> [EXERCISE DESCRIPTION]: Among the entries below, please show each line that carries the word "computer".

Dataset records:
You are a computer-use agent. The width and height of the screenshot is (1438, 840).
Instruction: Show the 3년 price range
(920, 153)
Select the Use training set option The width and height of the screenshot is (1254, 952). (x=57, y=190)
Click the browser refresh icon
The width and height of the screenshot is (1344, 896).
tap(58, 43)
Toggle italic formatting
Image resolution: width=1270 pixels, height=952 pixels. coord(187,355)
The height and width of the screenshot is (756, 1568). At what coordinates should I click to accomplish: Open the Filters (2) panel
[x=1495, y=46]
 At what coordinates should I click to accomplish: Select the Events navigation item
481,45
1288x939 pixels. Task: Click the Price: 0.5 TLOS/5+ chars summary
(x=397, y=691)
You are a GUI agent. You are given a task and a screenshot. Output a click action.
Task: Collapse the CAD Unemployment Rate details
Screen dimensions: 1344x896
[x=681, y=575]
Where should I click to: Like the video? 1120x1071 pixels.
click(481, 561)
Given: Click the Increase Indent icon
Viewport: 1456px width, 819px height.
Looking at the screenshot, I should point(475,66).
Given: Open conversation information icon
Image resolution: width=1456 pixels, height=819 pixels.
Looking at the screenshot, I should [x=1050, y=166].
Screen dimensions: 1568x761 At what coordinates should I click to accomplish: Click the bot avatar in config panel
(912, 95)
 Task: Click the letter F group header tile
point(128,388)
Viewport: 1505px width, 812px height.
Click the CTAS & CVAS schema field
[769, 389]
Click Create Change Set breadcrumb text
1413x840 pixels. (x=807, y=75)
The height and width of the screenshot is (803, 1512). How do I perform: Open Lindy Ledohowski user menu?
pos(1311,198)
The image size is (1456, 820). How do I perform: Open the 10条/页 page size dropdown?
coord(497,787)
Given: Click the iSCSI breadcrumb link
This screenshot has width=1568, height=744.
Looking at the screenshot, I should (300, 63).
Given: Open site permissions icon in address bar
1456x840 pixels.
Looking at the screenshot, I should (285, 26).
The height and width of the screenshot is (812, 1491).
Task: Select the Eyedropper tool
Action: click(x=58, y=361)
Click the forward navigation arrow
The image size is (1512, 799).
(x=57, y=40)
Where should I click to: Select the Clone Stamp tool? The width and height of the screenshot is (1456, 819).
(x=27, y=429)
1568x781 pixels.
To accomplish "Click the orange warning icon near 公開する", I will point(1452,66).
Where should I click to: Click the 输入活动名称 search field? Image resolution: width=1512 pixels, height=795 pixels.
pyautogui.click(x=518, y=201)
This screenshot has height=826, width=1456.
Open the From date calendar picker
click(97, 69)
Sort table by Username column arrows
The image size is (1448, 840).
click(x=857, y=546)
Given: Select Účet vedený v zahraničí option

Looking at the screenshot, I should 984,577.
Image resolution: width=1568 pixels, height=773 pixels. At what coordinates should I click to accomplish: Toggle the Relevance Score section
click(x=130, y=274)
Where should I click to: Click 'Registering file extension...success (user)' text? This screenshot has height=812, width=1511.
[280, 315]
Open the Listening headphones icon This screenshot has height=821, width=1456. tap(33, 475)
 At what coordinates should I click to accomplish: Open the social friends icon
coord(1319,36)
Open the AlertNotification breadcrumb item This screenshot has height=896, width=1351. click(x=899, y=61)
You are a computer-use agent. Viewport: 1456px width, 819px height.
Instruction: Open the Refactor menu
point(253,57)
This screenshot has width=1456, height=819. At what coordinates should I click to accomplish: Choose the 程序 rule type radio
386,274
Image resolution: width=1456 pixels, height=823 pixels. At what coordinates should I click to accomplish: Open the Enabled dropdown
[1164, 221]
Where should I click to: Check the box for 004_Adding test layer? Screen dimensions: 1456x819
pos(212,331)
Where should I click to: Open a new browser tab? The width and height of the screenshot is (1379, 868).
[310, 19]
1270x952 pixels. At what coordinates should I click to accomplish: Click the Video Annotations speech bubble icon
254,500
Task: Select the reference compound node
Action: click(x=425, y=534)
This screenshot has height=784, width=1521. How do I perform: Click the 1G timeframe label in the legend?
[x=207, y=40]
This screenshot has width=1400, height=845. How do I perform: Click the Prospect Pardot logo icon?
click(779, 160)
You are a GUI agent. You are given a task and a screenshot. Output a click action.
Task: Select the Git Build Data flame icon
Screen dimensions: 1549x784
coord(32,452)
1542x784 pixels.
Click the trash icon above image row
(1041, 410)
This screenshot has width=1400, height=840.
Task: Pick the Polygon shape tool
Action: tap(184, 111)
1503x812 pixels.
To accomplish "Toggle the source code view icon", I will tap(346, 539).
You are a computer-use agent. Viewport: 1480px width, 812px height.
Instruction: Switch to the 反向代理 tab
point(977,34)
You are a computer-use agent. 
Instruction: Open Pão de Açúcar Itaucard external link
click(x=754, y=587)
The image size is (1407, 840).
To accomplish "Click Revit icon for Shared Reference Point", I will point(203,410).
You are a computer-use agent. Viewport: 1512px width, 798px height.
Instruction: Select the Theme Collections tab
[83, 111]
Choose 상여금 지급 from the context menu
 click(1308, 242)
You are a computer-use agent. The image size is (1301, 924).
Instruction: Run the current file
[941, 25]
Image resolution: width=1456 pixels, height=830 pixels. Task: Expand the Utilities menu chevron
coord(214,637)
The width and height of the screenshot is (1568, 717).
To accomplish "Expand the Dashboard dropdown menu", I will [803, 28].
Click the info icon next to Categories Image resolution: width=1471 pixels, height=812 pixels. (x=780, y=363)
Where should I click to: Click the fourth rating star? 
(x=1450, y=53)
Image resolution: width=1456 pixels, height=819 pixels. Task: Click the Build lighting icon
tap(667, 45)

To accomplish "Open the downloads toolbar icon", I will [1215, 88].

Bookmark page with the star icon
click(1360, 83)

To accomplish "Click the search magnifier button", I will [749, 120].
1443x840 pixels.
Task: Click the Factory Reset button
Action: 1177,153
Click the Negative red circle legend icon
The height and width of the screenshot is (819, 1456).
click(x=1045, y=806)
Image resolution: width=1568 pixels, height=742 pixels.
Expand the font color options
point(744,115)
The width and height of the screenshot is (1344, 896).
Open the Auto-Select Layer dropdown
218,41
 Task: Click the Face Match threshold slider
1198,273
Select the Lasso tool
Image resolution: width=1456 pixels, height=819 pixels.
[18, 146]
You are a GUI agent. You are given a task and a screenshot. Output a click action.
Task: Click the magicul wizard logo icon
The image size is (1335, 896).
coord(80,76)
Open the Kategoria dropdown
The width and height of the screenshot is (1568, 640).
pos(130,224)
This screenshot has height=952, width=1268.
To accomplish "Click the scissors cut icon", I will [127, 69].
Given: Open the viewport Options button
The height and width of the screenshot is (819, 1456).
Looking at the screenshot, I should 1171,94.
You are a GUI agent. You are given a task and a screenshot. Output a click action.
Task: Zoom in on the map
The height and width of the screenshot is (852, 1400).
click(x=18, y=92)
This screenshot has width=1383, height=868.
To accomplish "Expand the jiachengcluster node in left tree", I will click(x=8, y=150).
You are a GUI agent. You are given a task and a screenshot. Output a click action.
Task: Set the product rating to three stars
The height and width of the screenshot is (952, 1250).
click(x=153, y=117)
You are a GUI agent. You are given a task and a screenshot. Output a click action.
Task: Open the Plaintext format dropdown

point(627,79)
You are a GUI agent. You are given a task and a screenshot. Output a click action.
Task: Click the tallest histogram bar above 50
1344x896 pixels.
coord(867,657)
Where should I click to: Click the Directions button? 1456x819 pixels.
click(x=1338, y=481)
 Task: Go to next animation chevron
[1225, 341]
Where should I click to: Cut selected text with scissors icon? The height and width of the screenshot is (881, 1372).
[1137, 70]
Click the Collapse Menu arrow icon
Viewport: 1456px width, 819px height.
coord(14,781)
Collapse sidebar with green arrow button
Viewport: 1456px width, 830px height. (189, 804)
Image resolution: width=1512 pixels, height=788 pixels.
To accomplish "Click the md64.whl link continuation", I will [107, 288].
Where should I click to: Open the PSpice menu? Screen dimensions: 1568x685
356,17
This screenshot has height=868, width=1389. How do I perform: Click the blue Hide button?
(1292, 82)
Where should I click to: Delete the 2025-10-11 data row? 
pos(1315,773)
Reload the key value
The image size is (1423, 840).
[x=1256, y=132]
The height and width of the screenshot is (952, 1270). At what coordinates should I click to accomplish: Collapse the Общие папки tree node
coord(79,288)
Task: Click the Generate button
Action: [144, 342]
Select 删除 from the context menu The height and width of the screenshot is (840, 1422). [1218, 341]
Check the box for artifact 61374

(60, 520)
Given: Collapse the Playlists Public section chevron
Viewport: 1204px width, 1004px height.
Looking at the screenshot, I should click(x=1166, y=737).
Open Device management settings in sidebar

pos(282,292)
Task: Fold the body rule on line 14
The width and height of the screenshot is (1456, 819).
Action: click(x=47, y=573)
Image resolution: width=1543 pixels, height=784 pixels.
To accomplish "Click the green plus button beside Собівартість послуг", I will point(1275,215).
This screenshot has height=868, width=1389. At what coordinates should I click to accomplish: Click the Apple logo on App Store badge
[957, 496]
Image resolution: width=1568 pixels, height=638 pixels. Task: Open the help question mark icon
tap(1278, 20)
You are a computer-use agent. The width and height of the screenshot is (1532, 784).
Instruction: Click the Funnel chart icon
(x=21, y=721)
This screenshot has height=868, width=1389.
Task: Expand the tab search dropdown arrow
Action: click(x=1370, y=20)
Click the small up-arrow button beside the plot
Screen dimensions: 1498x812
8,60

> [RESPONSE TO THIS TASK]:
You are a computer-use agent. The width and height of the screenshot is (1438, 840).
You are a computer-use agent. Viewport: 1456px width, 819px height.
You are a computer-use agent. Viewport: 1480px width, 812px height.
You are a computer-use agent. 
You are a computer-use agent. Viewport: 1512px width, 798px height.
You are a computer-use agent. The image size is (1301, 924).
You are a computer-use agent. The width and height of the screenshot is (1532, 784).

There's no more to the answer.